Injectable hydrogel is one of the great interests for tissue engineering and cell encapsulation. In the study, the gelatin molecules were added to the thermosensitive chitosan/beta-glycerol phosphate (C/GP) disodium salt hydrogels to form chitosan/gelatin/beta-glycerol phosphate (C/G/GP) disodium salt hydrogels which were applied as a cell carrier for nucleus pulposus (NP) regeneration. The gelation temperature, gelation time, and gel strength of the C/G/GP hydrogels were analyzed by the rheometer. NP cells were then harvested from the intervertebral discs of the adult New Zealand white rabbits and cultured in monolayer or in C/G/GP hydrogel, respectively.
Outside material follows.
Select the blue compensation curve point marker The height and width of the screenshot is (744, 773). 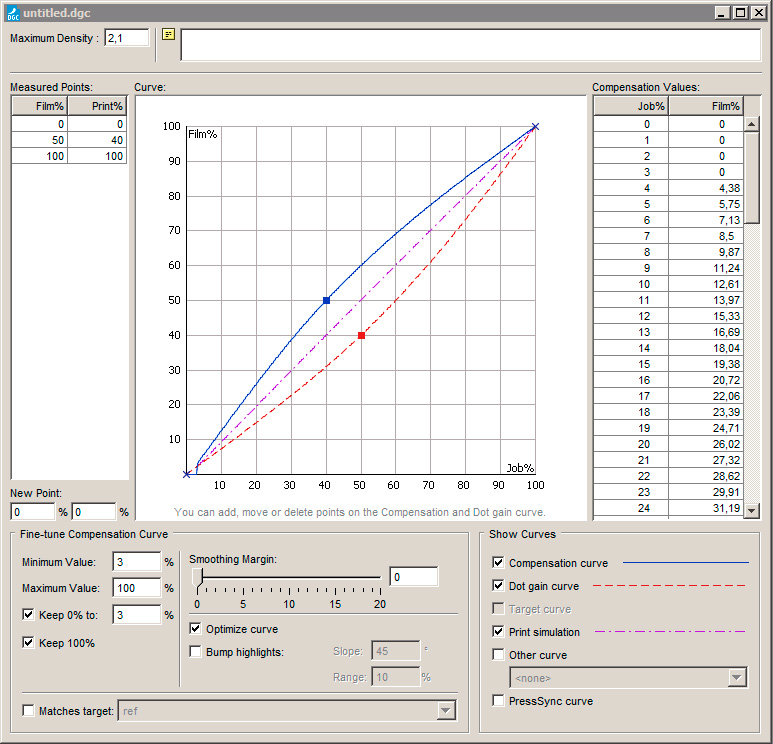[326, 300]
The cell viability, material-mediated cytotoxicity, cell proliferation, production of sulfated glycosaminoglycans, anabolic/catabolic gene expressions, and extracellular matrix-related gene expressions of the NP cells were demonstrated. The results show that the sol/gel transition temperature of the C/G/GP hydrogel was in the range of 31.1-33.8 degrees C at neutral pH value, the gelation time was shortened, and the gel strength also improved at body temperature when compared with the C/GP hydrogel. Among those, C/GP with 1% gelatin addition showed the most promising gelation time and gel strength and were utilized in the later experiments. From the results of cell activity, cytotoxicity, and cell proliferation assays, NP cells cultured in C/G/GP hydrogel had normal cell viability and cell proliferation that indicated the hydrogel was noncytotoxicity. The amounts of sulfated glycosaminoglycans of NP cells cultured in C/G/GP hydrogels were significantly higher than monolayer cultured. Considering the extracellular matrix-related gene expression, type II collagen and aggrecan of NP cells cultured in the hydrogels greatly increased than those in monolayer culture. On the contrary, the unfavorable gene expression, such as that of type I collagen, was decreased significantly. The results reveal that gelatin added into C/GP hydrogel significantly shortened the gelation time and improved the gel strength without influencing the biocompatibility. NP cells cultured in the C/G/GP hydrogel also displayed better gene expressions when compared with the monolayer culture. This study indicates that using chitosan/gelatin hydrogel for NP cell culture is feasible and may apply in minimal invasive intervertebral disc surgery in the future.